*What to work on*
1. In the reflection on the word "visceral," translate this sentence into Spanish: "Visceral reactions emerge as instinctive, deep responses in the body."
2. Write a continuation of the reflection on the word "visceral," picking up after its final sentence.

*Excerpt*

++++++++++

This one word carries such a dark and primal energy. To experience and express visceral emotions can be eviscerating, as though the ‘soft tissue’ of my deep feeling is being wrenched out and exposed to the world. It sometimes feels as an undoing of myself, where my most essential parts are torn out and discarded in the world for the feasting of carrion birds. Visceral reactions emerge as instinctive, deep responses in the body. In such moments rational thought becomes impossible. I felt this very powerfully, in the midst of deep feeling that could not be redirected. And I found myself having to sit, to keep company with, and to accept my body’s way of communicating to me. Meditation helped enormously, as did my practice as a martial artist, my creative work, and finally also talking to a counsellor. And I found that in the process of listening to my body, I was able to also give voice to and understand the nature of these feelings. And I have slowly found a way to regain a sense of balance.

++++++++++

*Given material*

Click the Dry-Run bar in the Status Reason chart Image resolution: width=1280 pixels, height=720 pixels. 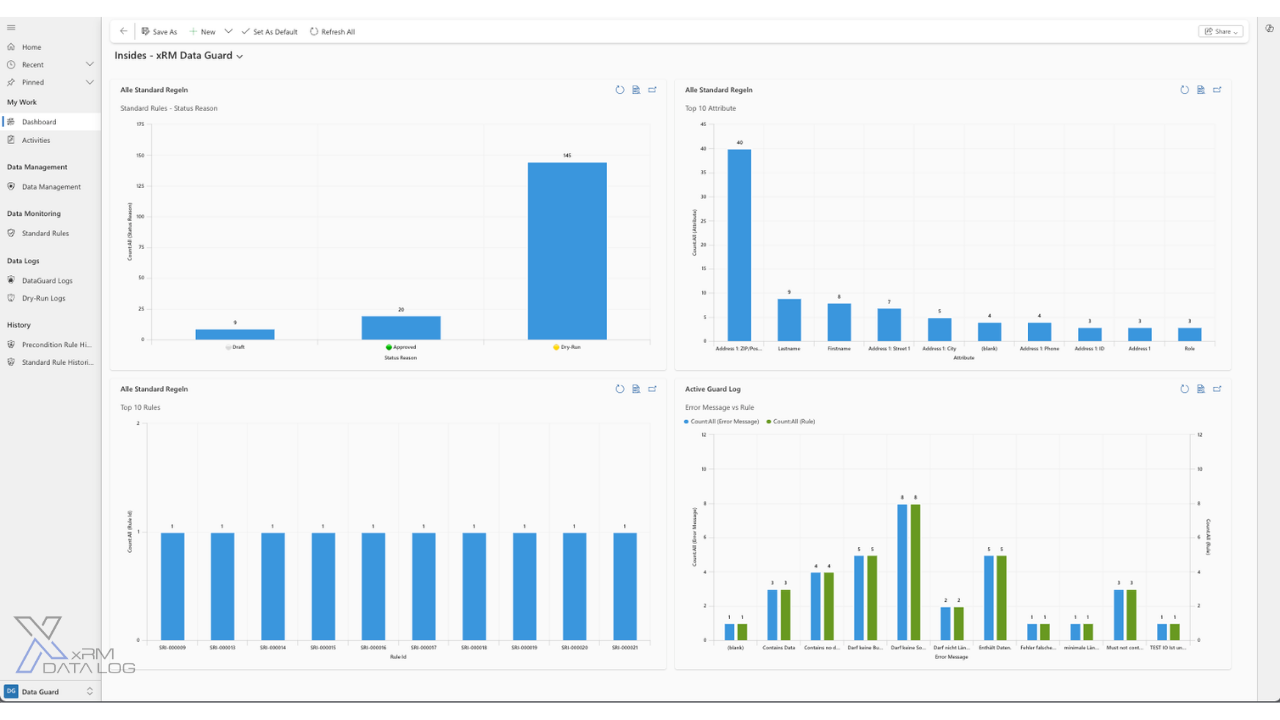[567, 250]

++++++++++

*Responses per task*
1. Las reacciones viscerales surgen como respuestas instintivas y profundas en el cuerpo.

2.
A body full of feeling

During this time, I came across an edited book in which contributors describe the way emotions impact on and shape the body. In their introduction to Emotional Bodies: The Historical Performativity of Emotions, Delores Martin-Moruno and Beatriz Pichel suggest that there are powerful resonances between words and the body. They describe ‘a kind of alchemical transmutation’ which can result ‘in the coming into being of a new person’ that is related the ‘muscular contractions of a body full of feeling’.

I love this phrase that suggests my body, so recently full of feeling, expresses this through ‘muscular contractions’ that attend visceral emotions such as fear, grief, anxiety, but also surprise, elation and joy.

Martin-Moruno and Pichel propose that some emotions such as grief have the power to ‘transform us into a suffering body’ , actively shaping our body. More than that, emotions have the power to ‘do and undo us in a performative way’. This means that visceral emotions have the power to not only undo my own carefully constructed and maintained sense of self-control, but can also radically change my self-identity. My body expresses its own sense of agency. Martin-Moruno & Pichel conclude that the subject we now become is by its very nature ephemeral, constantly shaped and reshaped by the reconfiguration of the body in response to emotions.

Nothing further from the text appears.